### REQUIREMENT
Look through the records below for the line holding "Task: Toggle the". Write it out exactly, with each following line through the line holding "The height and".

### DATA FOR PROCESSING
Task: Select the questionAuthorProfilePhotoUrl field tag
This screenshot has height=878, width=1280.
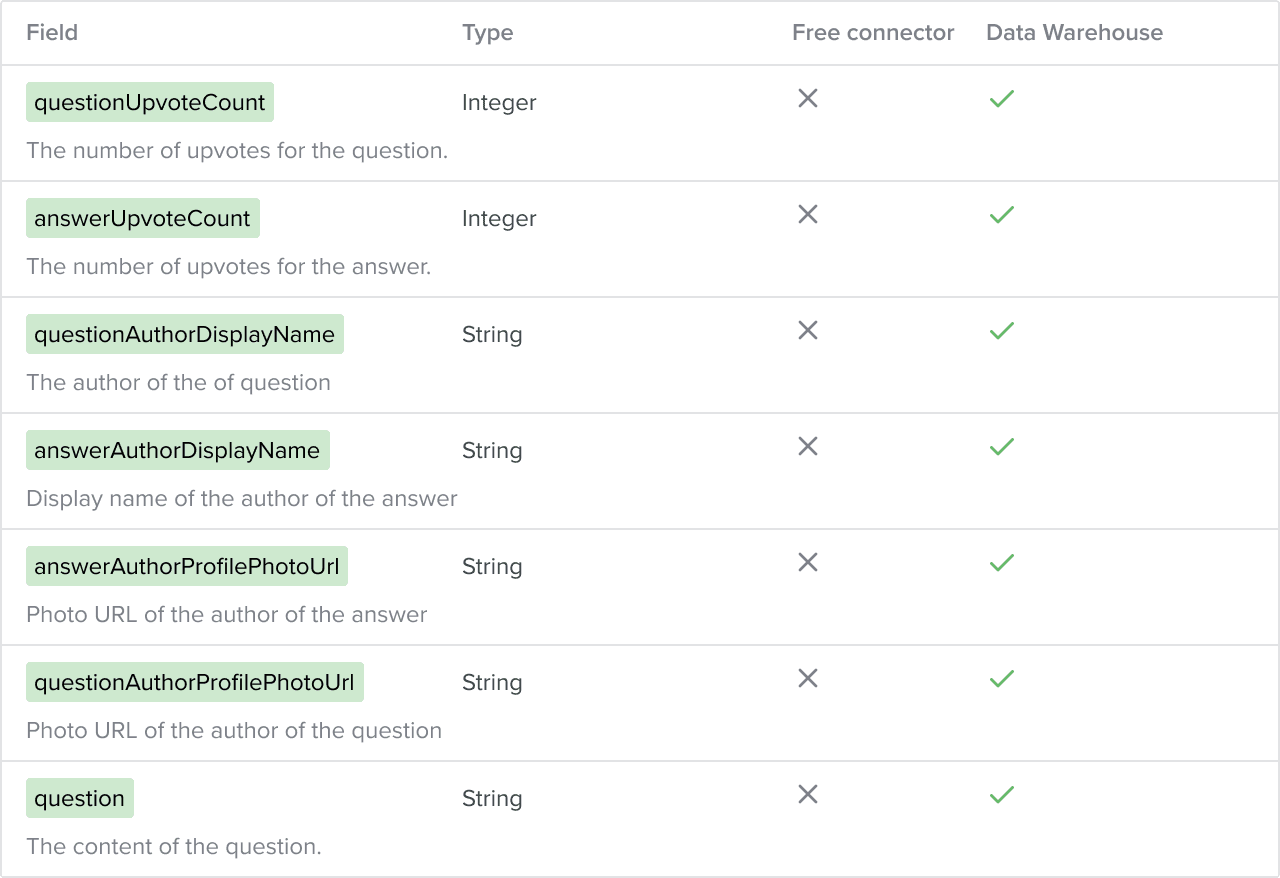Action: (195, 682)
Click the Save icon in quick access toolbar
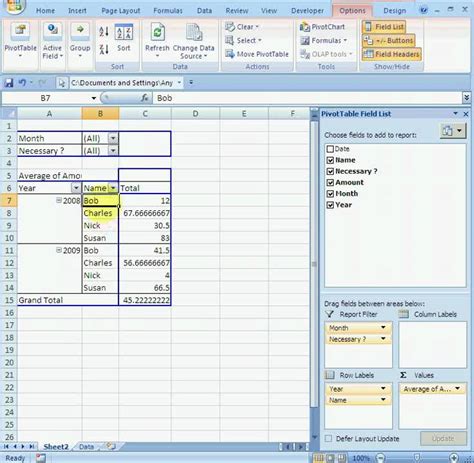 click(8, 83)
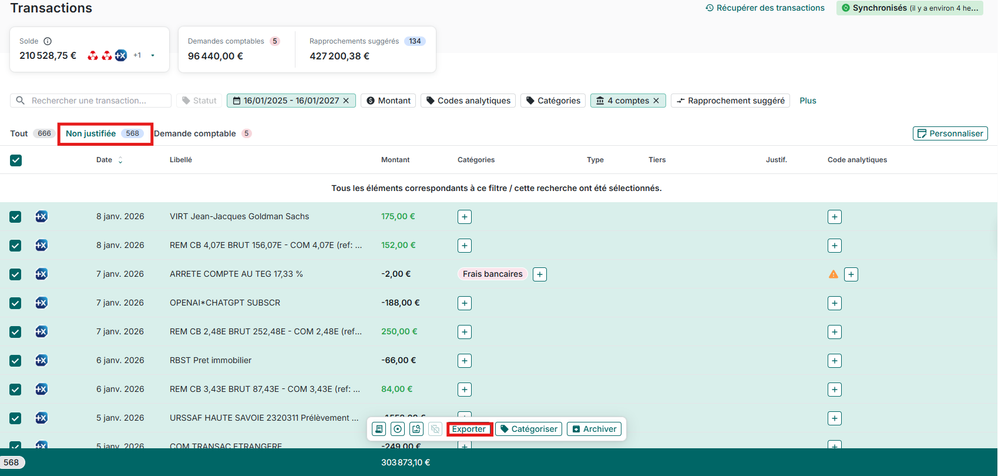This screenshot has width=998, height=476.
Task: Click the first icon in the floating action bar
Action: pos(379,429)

---

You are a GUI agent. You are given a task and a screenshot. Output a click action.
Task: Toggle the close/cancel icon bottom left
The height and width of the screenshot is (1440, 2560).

### EXERCISE OUTPUT
Task: Toggle the close/cancel icon bottom left
The height and width of the screenshot is (1440, 2560).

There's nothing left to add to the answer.